I was hesitant about using OpenCV and whether or not it could be accurate, and we recognized as a risk factor, and as such added a backup. As such, Jeff and I decided that we should use OpenPose as a backup, and have it running as well as OpenCV. We realized that OpenPose takes up a lot of GPU power and would not work well on the Nano given that the Jetson Xavier (which has about 8 times the GPU capabilities) resulted in 17 fps with OpenPose video capture. As such, we decided to use AWS to run OpenPose, and I am in the process of setting that up. We have received AWS credit and we just need to see if AWS can match our timing requirements and GPU requirements.

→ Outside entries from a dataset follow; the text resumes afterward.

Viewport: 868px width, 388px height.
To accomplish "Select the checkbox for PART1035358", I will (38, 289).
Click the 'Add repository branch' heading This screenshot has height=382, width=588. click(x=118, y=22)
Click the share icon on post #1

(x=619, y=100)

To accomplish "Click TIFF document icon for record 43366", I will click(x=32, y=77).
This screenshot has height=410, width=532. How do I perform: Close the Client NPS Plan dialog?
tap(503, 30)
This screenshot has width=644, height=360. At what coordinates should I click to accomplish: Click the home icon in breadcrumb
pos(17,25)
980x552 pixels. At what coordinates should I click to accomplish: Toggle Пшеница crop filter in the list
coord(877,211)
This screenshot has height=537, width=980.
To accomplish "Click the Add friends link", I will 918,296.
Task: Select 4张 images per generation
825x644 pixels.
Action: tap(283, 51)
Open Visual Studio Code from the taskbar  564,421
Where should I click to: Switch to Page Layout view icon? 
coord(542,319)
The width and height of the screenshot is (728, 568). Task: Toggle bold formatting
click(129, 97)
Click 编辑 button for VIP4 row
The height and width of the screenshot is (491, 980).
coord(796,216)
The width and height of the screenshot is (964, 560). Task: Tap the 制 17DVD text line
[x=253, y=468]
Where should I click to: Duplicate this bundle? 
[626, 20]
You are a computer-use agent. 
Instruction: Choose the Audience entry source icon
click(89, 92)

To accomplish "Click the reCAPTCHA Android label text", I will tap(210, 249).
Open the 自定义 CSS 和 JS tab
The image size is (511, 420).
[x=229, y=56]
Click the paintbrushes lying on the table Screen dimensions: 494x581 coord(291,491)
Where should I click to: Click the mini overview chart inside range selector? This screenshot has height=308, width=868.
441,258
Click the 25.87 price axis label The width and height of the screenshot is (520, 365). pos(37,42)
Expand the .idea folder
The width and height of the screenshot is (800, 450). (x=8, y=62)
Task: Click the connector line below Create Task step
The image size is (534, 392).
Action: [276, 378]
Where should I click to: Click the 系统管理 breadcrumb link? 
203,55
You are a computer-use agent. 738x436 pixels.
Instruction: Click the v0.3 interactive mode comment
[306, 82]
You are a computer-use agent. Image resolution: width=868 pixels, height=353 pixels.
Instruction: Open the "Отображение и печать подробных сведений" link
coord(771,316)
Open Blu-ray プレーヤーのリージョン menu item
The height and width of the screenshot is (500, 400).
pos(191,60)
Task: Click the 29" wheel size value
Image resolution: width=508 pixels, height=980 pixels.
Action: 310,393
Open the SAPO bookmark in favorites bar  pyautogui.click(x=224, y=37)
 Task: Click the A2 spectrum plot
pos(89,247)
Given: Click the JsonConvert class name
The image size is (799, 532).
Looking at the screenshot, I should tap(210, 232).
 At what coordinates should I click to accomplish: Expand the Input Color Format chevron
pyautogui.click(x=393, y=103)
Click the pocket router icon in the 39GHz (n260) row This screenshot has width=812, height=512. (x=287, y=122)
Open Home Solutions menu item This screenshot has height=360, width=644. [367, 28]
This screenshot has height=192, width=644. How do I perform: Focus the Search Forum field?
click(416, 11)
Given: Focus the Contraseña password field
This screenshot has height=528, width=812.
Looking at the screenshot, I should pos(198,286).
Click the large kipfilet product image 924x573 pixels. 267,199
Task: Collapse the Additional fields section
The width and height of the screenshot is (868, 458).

Our initial idea revolves around a glove that we use that tracks joints. We were originally thinking of a latex glove where we would mark the joint locations with a marker, but we thought that the glove would then interfere with OpenPose tracking. We tested this out and we found out that OpenPose is not hindered even with the existence of the glove as shown on the picture below.
This week, I have to make a glove joint tracker with OpenCV. I’ve installed OpenCV and have been messing around it, but now I will have to implement a tracker that will give me a list of joint locations. This will probably be a really challenging part of the project, so stay tuned in for next weeks update!
Hello from Team *wave* Google!
This week, we worked a lot on finalizing our idea/concepts in preparation for the design review. In terms of the gesture recognition software we were planning on using, we decided to use both OpenPose and OpenCV to mitigate the risk of misclassifying and/or not classifying at all. Initially, we were planning on only using OpenCV and have users wear a glove to track joints. However, we weren’t sure how reliable this would be so to mitigate the risk of misclassifying/not classifying, we added a backup, which is to run OpenPose to get joint locations, and to use that data to classify gestures. With this new approach, we will have OpenCV running on the nano and OpenPose running on AWS. Gestures in the form of video will be split into different frames, and those frames will be tracked with glove tracking on the Nano and OpenPose tracking on AWS. If we don’t get a classification on the Nano and OpenCV, we will use the result from AWS and OpenPose to classify our gestures.
We wanted to see how fast OpenPose could run as how fast we can classify gestures is a requirement we have, and on a MacBook Pro, we achieved a 0.5 fps with video and tracking one image took around 25-30 seconds. Now OpenPose on the MacBook Pro was running on a CPU, whereas it would run on a GPU on the Nvidia Jetson Nano. Even still, the fact that it ran 25-30 seconds on a CPU to track one image meant that it would be possible that OpenPose would not deliver our timing requirements. As such, we decided to use AWS to run OpenPose instead. This should mitigate the risk of classification being too slow by using OpenPose.
Another challenge we ran into was processing dynamic gestures. Processing dynamic gestures would mean that we would have to do video recognition to do our gesture recognition. We researched online and found that most video recognition algorithms rely on 3D-CNN’s to train/test because of the high accuracy that 3D-CNN provides compared to 2D-CNN. However, given that we need fast response/classification times, we decided not to do dynamic gestures as we thought they would be hard to implement with the time constraints that we are working with. Instead we decided to have a set of static gestures and only do recognition on those static gestures.
We’ve also modified our Gantt Chart to update the change in design choices, especially with the gesture recognition aspect of our project.
Next week, we are going to run OpenPose on AWS and start the feature extraction with the results we get from OpenPose tracking so that we can start training our model soon.